Greek Pasta Bake

225 g ground beef 1/2 lb
225 g ground lamb 1/2 lb
1 large onion, chopped
15 ml dried oregano 3 tsp
5 ml dried basil 1 tsp
salt & pepper to taste
1 ml dried thyme 1/4 tsp
1 can tomato sauce (14 oz / 398 ml)
1 can diced tomatoes, undrained (14 oz / 398 ml)
15 ml lemon juice 1 tbsp
5 ml sugar 1 tsp
1 ml ground cinnamon 1/4 tsp
500 ml uncooked rigatoni or large tube pasta 2 cup
115 g feta cheese, crumbled 4 oz

In a large skillet; cook beef and lamb over medium heat until no longer pink. Drain. Stir in onion, oregano, basil, salt, pepper and thyme, mixing well. Add tomato sauce, tomatoes and lemon juice. Bring to boil. Reduce heat, simmer, uncovered for 20 minutes. Stir occasionally.

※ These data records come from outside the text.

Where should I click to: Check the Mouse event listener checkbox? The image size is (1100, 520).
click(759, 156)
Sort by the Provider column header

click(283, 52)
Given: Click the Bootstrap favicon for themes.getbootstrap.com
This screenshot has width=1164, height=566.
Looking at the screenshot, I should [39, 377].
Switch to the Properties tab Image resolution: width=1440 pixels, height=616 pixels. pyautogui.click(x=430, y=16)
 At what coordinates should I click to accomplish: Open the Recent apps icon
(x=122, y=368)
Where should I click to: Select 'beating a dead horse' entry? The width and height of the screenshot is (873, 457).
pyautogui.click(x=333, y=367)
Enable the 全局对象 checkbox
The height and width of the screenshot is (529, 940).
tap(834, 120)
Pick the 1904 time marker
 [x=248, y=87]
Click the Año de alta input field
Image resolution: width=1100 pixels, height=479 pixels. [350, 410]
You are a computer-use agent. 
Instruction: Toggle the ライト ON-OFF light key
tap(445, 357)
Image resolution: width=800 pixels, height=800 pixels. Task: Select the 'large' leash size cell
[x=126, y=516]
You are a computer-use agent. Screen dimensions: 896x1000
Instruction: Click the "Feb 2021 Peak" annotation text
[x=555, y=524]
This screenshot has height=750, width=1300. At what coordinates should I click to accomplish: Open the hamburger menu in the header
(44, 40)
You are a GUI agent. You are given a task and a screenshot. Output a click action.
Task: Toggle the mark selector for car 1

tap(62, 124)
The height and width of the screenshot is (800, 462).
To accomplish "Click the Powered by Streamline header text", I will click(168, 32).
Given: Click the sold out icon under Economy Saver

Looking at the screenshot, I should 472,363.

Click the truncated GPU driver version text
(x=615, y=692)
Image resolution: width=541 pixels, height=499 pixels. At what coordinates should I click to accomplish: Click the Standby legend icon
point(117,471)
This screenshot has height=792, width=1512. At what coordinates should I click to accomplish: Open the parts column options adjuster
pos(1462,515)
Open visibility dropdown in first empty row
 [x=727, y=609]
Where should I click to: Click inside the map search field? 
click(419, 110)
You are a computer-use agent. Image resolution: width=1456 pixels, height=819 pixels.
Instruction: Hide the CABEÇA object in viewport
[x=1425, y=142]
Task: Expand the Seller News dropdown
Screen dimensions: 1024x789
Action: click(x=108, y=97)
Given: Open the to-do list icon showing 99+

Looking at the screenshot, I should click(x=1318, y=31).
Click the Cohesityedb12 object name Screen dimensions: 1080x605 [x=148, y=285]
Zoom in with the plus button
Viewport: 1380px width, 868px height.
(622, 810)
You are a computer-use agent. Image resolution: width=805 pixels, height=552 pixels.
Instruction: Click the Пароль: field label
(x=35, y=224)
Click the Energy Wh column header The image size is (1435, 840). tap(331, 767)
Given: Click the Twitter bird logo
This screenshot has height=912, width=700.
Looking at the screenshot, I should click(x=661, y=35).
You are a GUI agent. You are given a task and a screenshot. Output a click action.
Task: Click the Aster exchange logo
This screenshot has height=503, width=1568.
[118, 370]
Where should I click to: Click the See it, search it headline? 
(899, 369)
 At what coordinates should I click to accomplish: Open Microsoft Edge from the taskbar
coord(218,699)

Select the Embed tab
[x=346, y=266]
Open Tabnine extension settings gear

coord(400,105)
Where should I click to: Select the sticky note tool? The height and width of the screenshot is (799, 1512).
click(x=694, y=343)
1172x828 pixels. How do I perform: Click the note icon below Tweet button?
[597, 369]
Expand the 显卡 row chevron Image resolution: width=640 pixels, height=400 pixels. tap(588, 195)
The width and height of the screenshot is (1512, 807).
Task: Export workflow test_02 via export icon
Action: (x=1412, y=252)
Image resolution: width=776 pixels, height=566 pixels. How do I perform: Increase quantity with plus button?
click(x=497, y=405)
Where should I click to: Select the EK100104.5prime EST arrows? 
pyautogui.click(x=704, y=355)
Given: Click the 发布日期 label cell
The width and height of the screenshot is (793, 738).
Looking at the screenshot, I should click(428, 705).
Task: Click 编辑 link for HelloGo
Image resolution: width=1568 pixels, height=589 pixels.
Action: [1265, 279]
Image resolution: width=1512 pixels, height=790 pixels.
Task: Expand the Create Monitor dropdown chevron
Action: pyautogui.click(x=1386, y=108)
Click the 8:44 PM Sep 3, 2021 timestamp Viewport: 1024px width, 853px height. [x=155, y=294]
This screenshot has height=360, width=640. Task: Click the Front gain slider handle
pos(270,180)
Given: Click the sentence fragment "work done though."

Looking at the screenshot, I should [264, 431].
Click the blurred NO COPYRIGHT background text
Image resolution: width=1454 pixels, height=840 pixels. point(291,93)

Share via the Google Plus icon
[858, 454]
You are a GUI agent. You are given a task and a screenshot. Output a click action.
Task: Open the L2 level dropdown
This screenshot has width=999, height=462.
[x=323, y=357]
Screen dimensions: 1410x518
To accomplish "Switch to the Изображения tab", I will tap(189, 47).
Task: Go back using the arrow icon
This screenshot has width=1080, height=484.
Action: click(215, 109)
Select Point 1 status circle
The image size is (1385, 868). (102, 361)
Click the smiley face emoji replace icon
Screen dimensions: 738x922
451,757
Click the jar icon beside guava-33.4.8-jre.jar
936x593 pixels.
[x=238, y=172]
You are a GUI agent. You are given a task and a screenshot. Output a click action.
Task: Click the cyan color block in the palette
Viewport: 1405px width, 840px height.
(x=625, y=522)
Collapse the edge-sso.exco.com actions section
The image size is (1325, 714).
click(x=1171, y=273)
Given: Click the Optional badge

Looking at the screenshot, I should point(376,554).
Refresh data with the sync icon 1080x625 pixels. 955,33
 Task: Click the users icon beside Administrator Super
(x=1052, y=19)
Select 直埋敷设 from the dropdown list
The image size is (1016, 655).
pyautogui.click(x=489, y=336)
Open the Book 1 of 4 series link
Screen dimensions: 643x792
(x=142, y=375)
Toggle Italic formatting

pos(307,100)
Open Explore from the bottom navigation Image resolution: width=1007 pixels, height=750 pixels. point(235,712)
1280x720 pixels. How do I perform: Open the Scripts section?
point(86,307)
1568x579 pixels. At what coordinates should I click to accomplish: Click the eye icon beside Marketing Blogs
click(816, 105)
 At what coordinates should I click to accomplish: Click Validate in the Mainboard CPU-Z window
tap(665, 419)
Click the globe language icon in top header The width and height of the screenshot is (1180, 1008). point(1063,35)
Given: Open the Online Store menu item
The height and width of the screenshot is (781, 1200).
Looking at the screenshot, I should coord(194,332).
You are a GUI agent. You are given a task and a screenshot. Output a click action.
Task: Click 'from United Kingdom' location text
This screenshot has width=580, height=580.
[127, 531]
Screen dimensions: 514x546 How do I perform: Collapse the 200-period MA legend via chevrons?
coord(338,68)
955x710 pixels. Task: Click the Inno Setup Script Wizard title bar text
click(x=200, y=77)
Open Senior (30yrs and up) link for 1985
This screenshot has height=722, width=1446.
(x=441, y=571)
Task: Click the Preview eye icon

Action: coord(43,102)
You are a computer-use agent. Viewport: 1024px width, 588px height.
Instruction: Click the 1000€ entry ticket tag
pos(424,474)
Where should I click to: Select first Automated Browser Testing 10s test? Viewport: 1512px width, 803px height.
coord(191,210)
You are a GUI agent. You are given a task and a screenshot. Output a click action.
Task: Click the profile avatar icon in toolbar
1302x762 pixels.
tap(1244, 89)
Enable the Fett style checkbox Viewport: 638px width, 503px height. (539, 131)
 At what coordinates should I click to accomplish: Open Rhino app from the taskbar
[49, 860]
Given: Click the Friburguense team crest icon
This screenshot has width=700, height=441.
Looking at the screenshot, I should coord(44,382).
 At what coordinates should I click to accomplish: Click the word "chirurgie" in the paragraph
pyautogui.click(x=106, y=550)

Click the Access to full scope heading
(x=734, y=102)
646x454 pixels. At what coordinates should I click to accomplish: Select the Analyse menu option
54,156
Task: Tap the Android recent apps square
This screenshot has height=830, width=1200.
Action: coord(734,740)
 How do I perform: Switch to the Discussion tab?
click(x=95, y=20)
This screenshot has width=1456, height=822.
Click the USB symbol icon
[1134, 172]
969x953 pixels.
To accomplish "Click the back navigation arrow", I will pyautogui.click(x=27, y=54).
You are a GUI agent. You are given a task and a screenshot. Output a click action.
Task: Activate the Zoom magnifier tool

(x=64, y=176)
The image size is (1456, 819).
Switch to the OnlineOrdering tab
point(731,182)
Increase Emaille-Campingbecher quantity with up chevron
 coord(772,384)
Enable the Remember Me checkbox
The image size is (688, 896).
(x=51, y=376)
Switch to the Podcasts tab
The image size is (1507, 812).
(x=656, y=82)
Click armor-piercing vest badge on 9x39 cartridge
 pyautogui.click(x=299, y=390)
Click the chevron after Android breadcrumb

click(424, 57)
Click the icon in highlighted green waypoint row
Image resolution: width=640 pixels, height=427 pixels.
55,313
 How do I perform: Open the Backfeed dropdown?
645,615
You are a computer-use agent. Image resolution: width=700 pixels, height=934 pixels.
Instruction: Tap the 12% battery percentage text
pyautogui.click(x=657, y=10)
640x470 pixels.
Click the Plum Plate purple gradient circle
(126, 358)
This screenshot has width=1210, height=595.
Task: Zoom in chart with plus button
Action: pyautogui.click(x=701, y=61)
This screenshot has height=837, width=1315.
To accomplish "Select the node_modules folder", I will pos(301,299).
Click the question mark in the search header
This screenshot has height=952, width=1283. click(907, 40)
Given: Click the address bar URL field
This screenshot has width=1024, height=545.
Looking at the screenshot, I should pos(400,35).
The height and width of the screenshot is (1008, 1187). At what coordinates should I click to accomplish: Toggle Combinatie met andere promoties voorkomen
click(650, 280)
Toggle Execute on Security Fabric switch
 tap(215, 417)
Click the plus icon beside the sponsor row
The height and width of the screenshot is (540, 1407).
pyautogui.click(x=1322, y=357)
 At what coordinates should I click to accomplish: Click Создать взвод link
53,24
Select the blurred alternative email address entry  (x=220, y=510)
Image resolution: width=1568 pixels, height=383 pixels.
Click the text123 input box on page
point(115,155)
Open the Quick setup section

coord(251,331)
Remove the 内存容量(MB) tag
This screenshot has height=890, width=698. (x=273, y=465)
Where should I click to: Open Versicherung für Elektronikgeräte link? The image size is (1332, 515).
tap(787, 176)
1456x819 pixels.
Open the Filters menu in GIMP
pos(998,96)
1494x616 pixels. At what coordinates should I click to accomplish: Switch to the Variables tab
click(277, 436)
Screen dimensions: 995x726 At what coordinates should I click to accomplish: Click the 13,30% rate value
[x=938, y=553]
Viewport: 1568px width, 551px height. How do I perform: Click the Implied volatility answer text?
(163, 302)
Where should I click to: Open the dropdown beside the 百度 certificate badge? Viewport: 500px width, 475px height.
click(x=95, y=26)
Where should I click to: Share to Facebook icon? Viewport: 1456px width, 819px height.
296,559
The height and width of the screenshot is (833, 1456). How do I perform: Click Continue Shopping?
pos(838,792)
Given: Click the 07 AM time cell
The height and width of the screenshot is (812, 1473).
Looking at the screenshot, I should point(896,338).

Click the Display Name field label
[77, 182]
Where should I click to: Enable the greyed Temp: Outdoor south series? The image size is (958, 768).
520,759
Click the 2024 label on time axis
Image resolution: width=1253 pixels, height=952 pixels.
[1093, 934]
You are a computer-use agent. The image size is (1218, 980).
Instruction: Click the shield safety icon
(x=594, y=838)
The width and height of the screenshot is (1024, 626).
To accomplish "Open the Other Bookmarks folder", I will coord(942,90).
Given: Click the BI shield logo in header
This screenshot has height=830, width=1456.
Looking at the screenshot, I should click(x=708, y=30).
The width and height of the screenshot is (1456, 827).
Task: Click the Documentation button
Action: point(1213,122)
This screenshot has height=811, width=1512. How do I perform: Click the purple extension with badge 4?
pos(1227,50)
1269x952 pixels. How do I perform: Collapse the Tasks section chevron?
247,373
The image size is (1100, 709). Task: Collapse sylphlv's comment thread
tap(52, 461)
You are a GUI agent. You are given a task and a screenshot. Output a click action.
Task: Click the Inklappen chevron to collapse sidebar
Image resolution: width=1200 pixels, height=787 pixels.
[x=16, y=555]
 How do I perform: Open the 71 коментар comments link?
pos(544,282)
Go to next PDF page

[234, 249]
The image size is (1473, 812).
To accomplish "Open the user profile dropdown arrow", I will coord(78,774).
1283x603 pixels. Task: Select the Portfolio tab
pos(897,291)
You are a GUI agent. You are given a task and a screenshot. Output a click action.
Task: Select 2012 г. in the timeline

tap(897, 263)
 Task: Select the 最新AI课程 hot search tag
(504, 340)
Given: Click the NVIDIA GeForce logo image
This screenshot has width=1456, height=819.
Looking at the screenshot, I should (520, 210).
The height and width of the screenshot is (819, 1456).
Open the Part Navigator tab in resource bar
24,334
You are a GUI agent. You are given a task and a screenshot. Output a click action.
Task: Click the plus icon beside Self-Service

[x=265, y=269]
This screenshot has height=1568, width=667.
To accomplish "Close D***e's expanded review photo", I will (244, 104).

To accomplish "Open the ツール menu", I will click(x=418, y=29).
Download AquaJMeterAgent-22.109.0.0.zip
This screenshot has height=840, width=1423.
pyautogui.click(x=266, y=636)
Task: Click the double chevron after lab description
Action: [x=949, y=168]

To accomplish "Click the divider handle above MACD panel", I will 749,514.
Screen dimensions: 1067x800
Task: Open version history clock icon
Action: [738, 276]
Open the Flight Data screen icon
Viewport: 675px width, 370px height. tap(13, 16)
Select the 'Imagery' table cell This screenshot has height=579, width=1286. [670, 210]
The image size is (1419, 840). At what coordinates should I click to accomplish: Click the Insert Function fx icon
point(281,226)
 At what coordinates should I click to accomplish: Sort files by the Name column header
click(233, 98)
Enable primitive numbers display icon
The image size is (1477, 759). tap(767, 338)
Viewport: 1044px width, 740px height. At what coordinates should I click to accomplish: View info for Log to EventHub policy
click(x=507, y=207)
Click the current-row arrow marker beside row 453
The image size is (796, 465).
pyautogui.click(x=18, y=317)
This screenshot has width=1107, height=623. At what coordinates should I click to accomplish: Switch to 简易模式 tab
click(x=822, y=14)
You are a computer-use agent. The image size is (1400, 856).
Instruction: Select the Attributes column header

Stir in sugar and cinnamon. Simmer, uncovered, 15 minutes longer. Meanwhile, cook pasta according to package directions. Drain. Stir into meat mixture.

Transfer to baking dish. Sprinkle with feta cheese. Cover and bake in preheted 325 F (160 C) for 45 minutes. Uncover, bake 15 minutes longer or until heated through.